[Element and text position data]
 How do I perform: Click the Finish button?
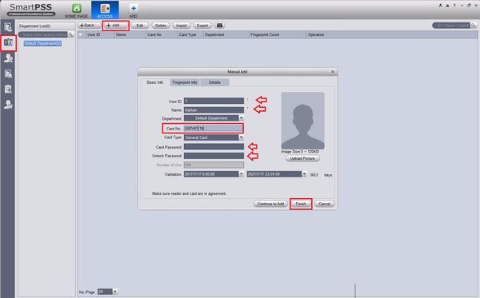[x=301, y=204]
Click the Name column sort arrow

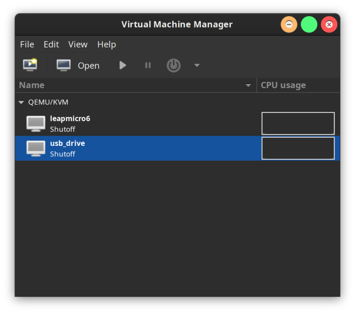[248, 85]
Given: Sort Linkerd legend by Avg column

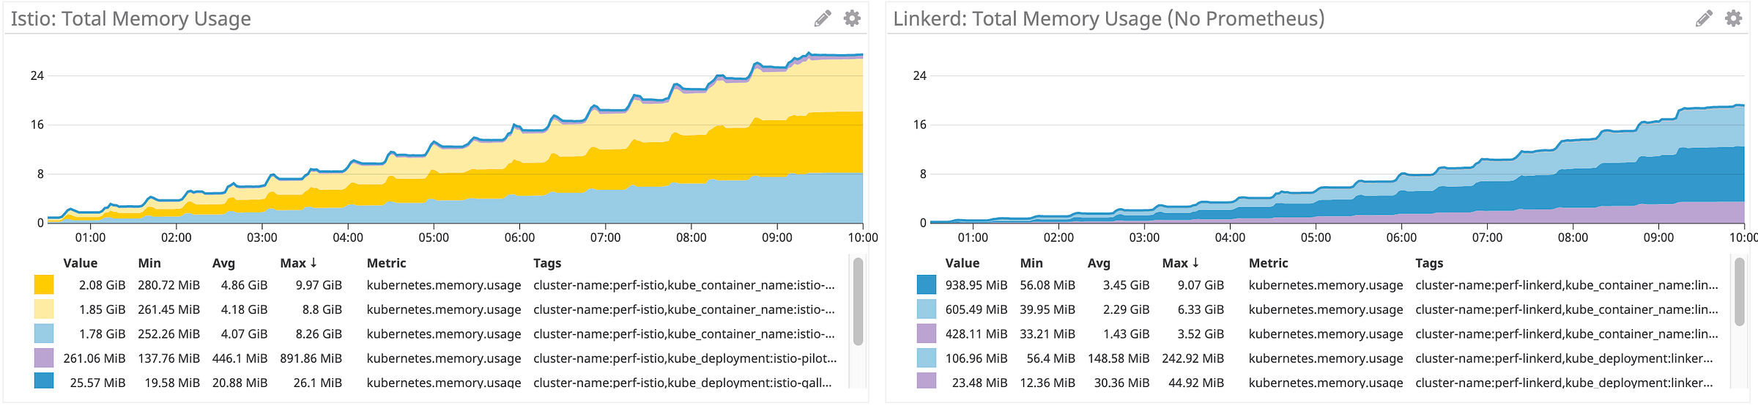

AIM OF THE EXERCISE » Copy out all the data above word for word, but leave the pictures out.

ANSWER TO THIS EXERCISE »
 How do I perform: Click the Finish button?
[x=301, y=204]
Click the Name column sort arrow

[248, 85]
Given: Sort Linkerd legend by Avg column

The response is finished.